These pictures are immediately recognizable to Alameda/Oakland ferry riders. It’s impossible to ride that line and not goggle at the passing scenery of freighters, cranes and tugboats.
By Bobby Winston
Published: August, 2000
These pictures are immediately recognizable to Alameda/Oakland ferry riders. It’s impossible to ride that line and not goggle at the passing scenery of freighters, cranes and tugboats.
It’s hard to explain why I think the Estuary is beautiful. My first thought is of my bulldog: he’s so ugly that he’s beautiful. But unlike my bulldog, the Estuary is man-made; it was cut in the early 1900’s to accommodate shipping, making an artificial island out of Alameda in the process.
Also, what you see happening in the Estuary is hardly a pastoral natural scene. It’s pumping with commercial activity, huge ships filled with goods coming and going, the very aorta of Bay Area commercialism.
Yet then and still, the Estuary has an undeniably artistic effect. Sometimes, when riding the ferry, I see my fellow riders stunned into an almost reverential silence by the passing of an oceangoing vessel, so absurdly huge that for a moment you feel like a character out of Alice in Wonderland. It’s quite a different flavor of awe than what is experienced when passing a natural wonder like Angel Island, or even a static man-made marvel like the Bay Bridge.
So it was that my eye was caught when I recently happened upon an art exhibit while passing through the lobby of 101 California, an office building in San Francisco’s Financial District.
These scenes are by Bay Area artist Jan Lassetter. She is inspired by what she describes as the "complexity and beauty of the marine-industrial image". The absurdly oversized loading cranes — Lassetter calls them her "horses" – that were George Lucas’ inspiration for the walking beasts in Star Wars represent a "juxtaposition of hard, dense solid metal against soft, fluid, translucent sky and water".

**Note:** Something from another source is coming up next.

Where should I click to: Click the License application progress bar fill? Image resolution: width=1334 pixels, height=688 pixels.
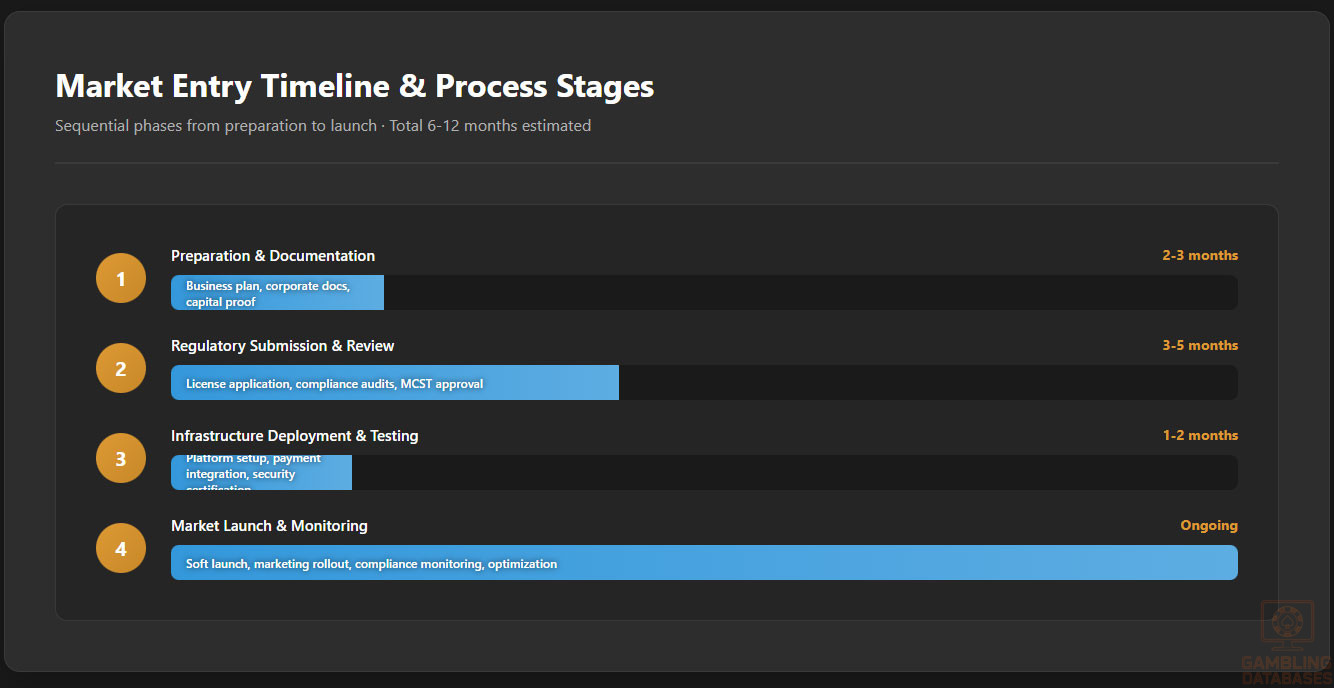tap(394, 383)
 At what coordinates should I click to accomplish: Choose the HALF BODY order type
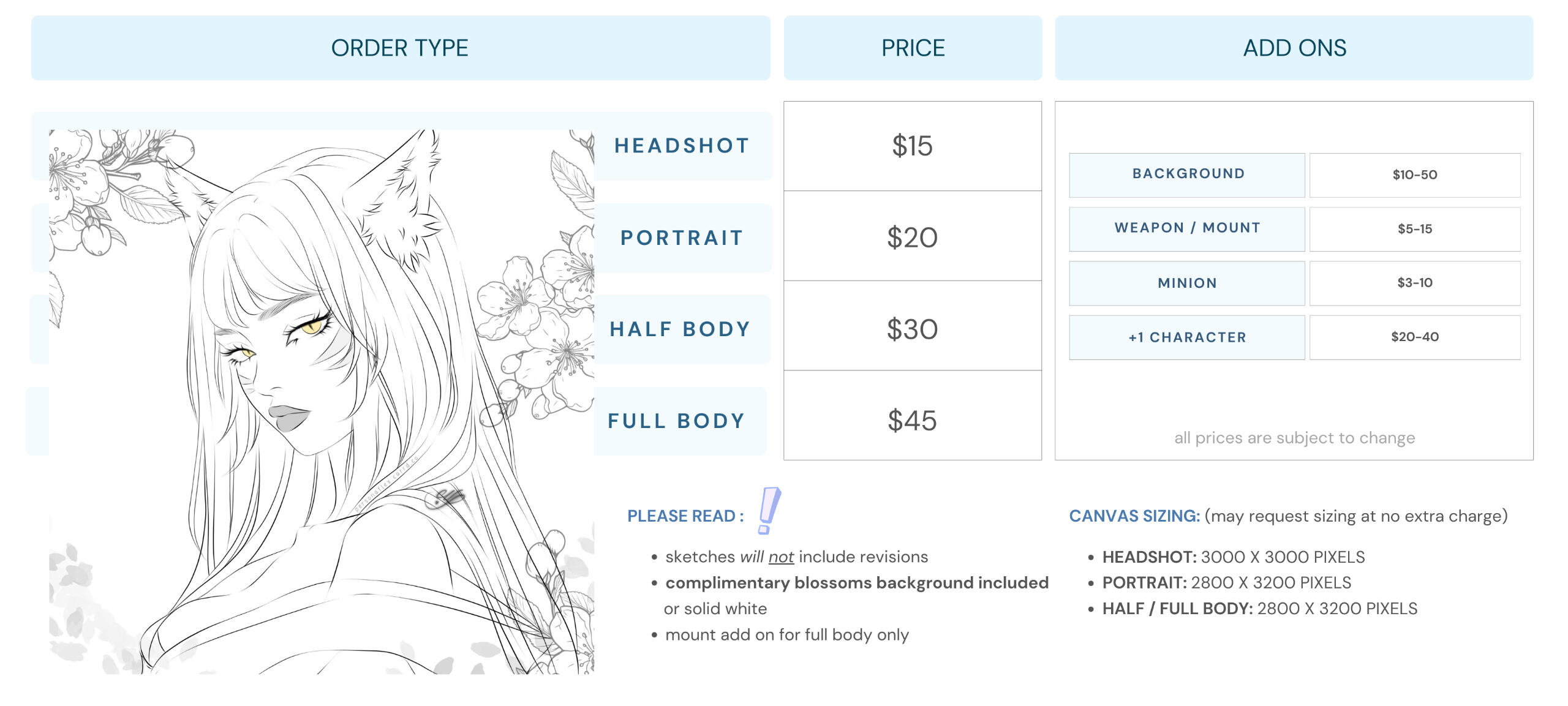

In the course of Lassetter’s long and distinguished career she has studied in Japan and Germany and taught at many places including the San Francisco Art Institute. Her paintings appear in many public and private collections and can be seen locally at the Oakland Art Museum and the Port of Oakland. For further information, call 510-891-0343.
"This tug boat I liked — I also liked the tug boat company. It’s Crowley. And this tug boat came in only for two or three minutes. Luckily I had a camera. I could take a few snaps. Then the tug pushed in whatever it was pushing — this barge. And then it left. Later, I was out photographing it in its little berth and some person came out from the office and said, "Pardon me, but are you from a law office?" And I said, "Oh, no, I’m not. I’m an artist and I love this tug boat. I want to paint it." They were so relieved that they weren’t being sued for something they offered to take me out and then they had the tug boat driver come and spin it around in the harbor so I could get some really good shots of it.
The reason it’s called "Tug for Two" is because there is a double reflection. I’m told that this tug has been retired to mothballs."
"I called this one "Pegasus" because it looked like a big white horse to me. Actually these buildings you see in front are no longer there. They are gone."
"I was down in Santa Barbara just having a good time on the beach and I saw this wonderful dredge out doing work in the harbor."Big Red" is now painted green and owned by someone else."